*REQUIRED WORK*
At the line containing "You are a computer-use agent.", begin an exact copy of the lines below and continue through the final one, with no pictures.

[Collected data]
*-*-*
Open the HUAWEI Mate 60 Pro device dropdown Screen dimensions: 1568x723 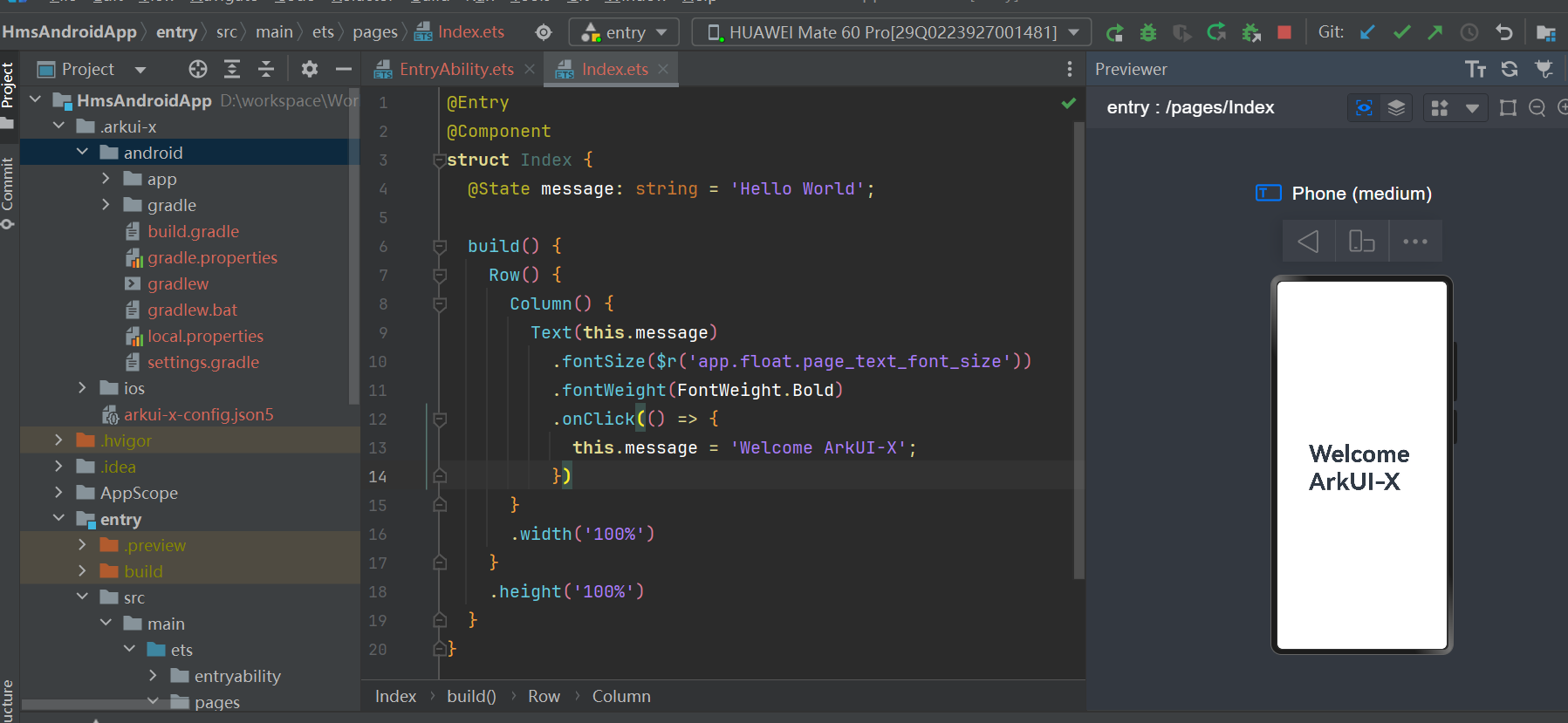[x=891, y=33]
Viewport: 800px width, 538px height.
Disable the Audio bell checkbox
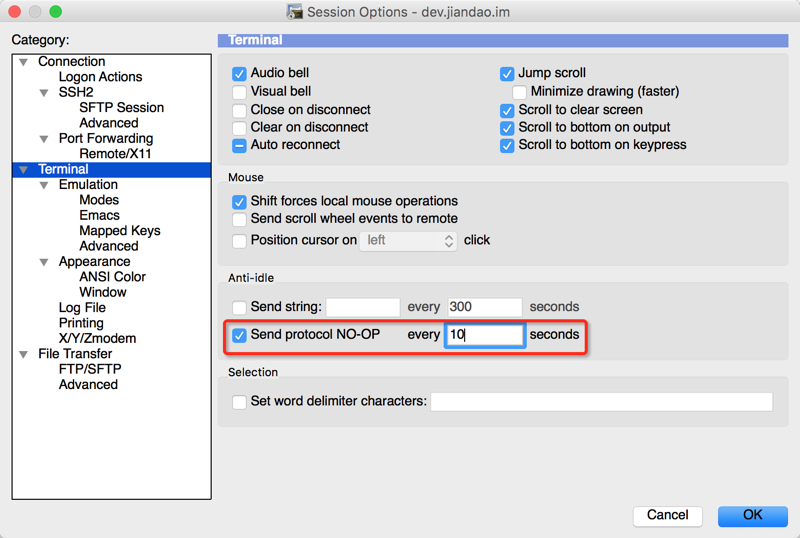point(239,74)
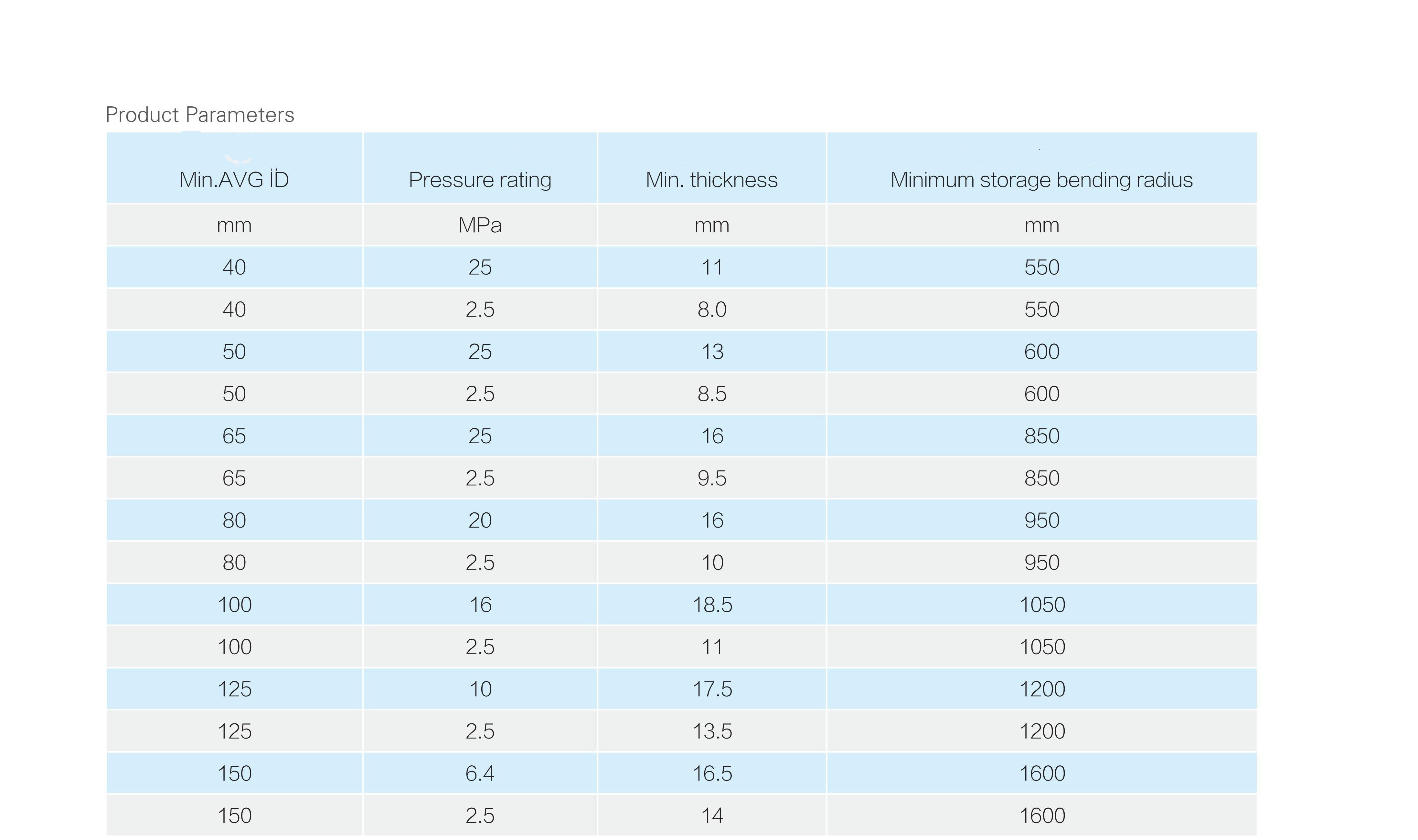Click the 8.5 thickness value cell

[x=712, y=394]
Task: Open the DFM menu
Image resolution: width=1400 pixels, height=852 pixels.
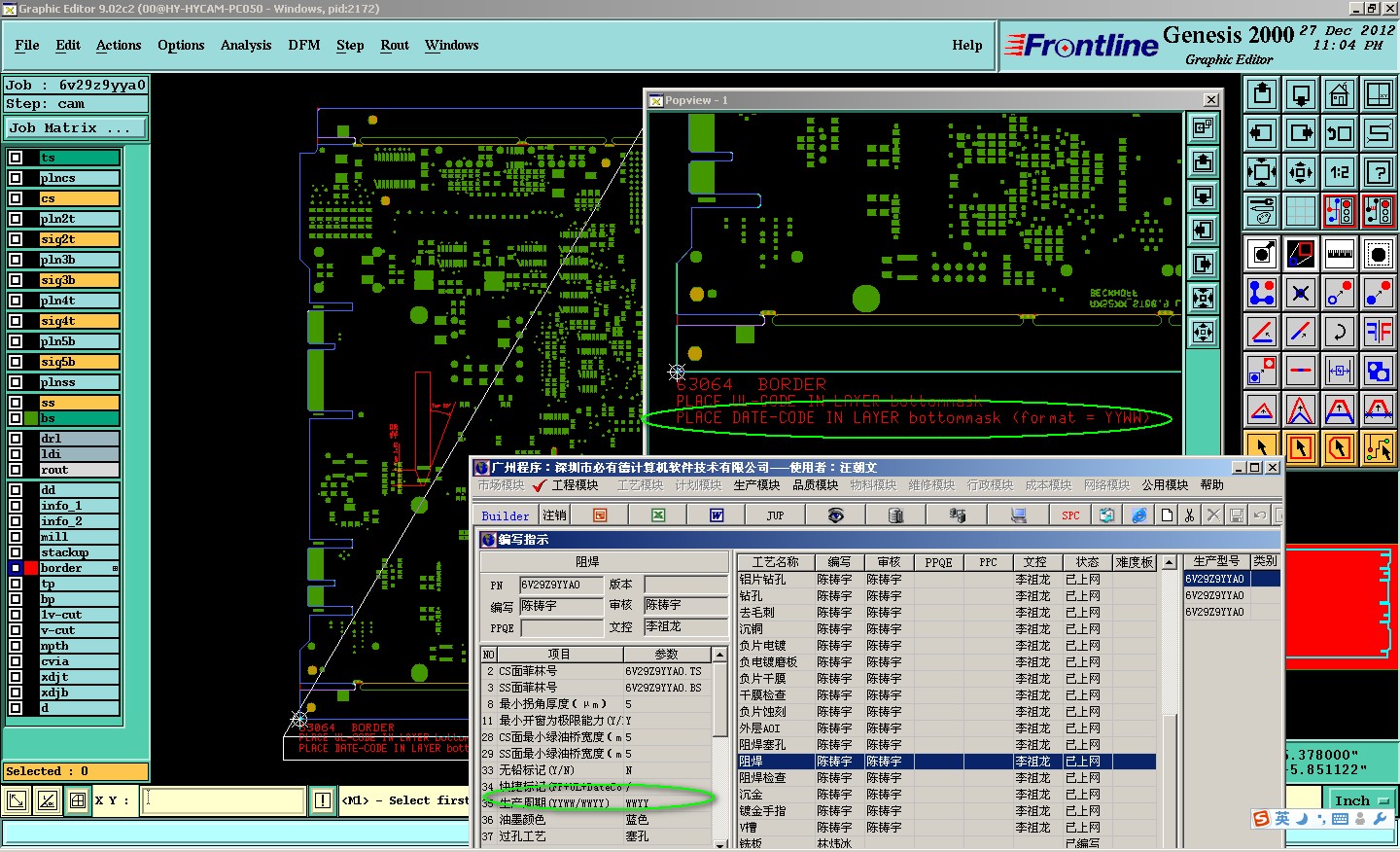Action: point(303,46)
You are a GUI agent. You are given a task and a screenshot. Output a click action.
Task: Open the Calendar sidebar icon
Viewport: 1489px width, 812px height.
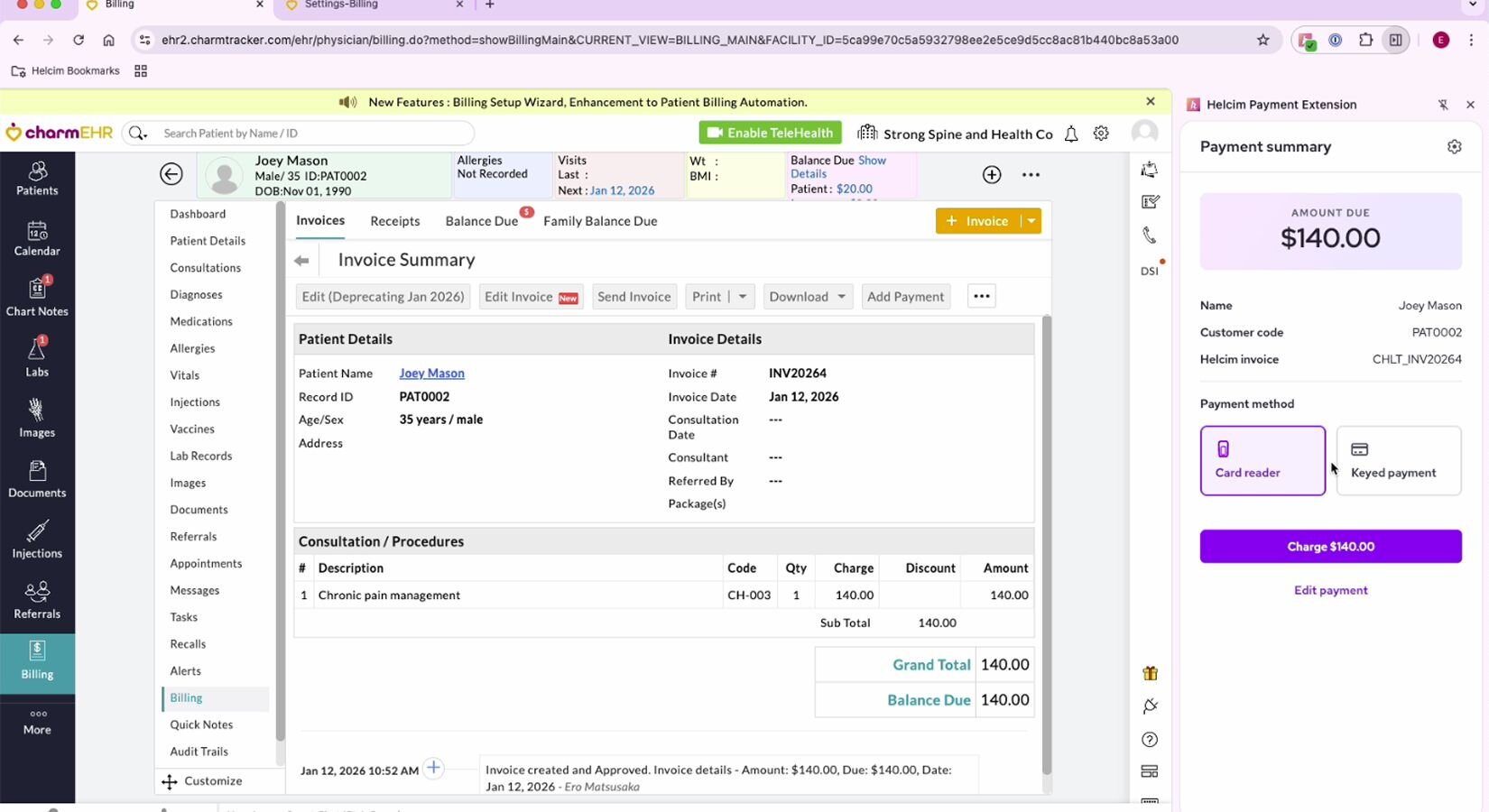(x=37, y=238)
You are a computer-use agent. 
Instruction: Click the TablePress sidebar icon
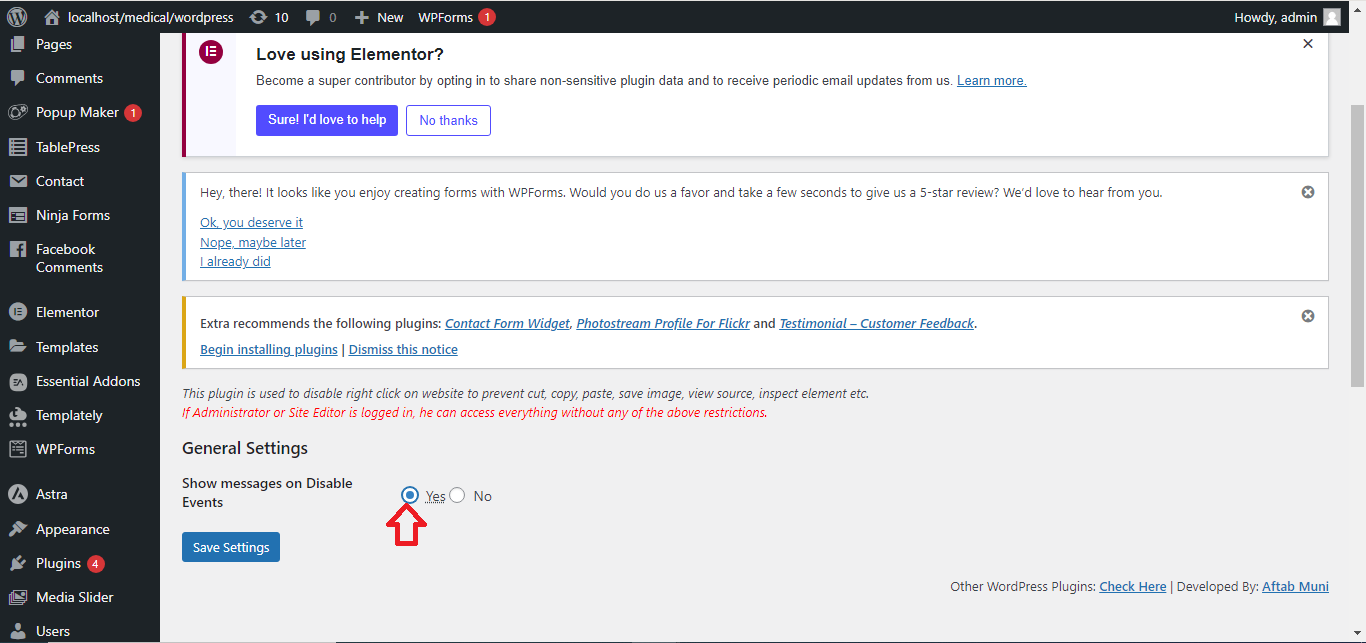[17, 147]
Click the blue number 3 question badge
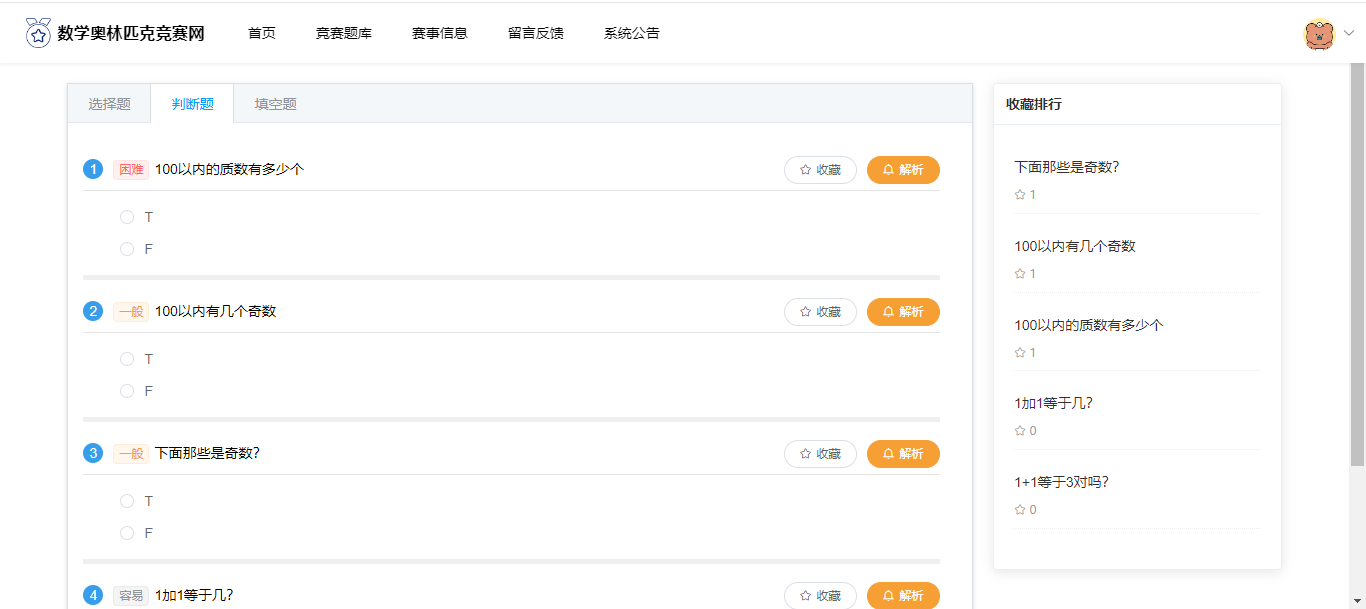 coord(93,454)
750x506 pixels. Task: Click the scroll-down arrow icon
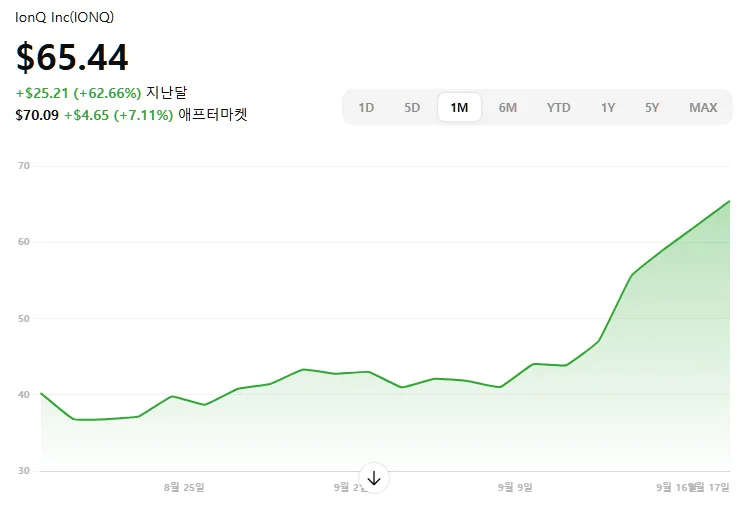[x=374, y=478]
*-*-*
*SOLUTION TO THIS PROBLEM*
You are a computer-use agent. 
Instruction: Click the TablePress sidebar icon
[17, 147]
Click the blue number 3 question badge
 coord(93,454)
750x506 pixels. Task: Click the scroll-down arrow icon
[x=374, y=478]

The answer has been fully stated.